Trump, hablando en un evento en la Casa Blanca, reconoció públicamente a Hassett, el director del Consejo Económico Nacional, afirmando: "En realidad, quiero mantenerte donde estás, si quieres saber la verdad". Si bien los comentarios del presidente no fueron una declaración definitiva, han alterado significativamente el panorama percibido de la búsqueda del próximo presidente de la Fed, un puesto de considerable influencia en el sistema financiero mundial.
La Reserva Federal, el banco central de los Estados Unidos, desempeña un papel crucial en la gestión de la política monetaria del país, influyendo en las tasas de interés y supervisando la estabilidad del sistema financiero.
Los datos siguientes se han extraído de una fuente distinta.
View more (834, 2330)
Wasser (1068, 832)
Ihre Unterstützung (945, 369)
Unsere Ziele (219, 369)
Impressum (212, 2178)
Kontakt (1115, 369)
Sus decisiones tienen efectos en cadena en los mercados internacionales, impactando los tipos de cambio, los flujos comerciales y las estrategias de inversión en todo el mundo. La selección del presidente de la Fed es, por lo tanto, observada de cerca por los gobiernos, los bancos centrales y los inversores a nivel mundial.
Hassett había sido ampliamente considerado un favorito para el puesto debido a su relación existente con Trump y su servicio en la administración desde el primer mandato de Trump. El propio Trump se había referido a Hassett como un posible presidente de la Fed el mes pasado. Sin embargo, con Hassett aparentemente fuera de la contienda, la atención se ha desplazado a Warsh, quien es visto por algunos como partidario de un enfoque más agresivo de la política monetaria, lo que podría conducir a tasas de interés más altas.
La perspectiva de un presidente de la Fed más agresivo tiene implicaciones para los mercados emergentes, muchos de los cuales dependen de deuda denominada en dólares. Tasas de interés más altas en EE. UU. podrían aumentar el costo de los préstamos para estas naciones y potencialmente desencadenar salidas de capital. Además, un dólar más fuerte, a menudo una consecuencia de tasas de interés más altas en EE. UU., puede dificultar que los países paguen sus deudas denominadas en dólares.
El mandato de Powell como presidente concluirá el 15 de mayo. Si bien podría permanecer en la junta como gobernador, una medida considerada inusual, la atención se centra en a quién nominará finalmente Trump para dirigir el banco central y guiar la política monetaria de EE. UU. en los próximos años. La Casa Blanca aún no ha anunciado un cronograma para el proceso de nominación.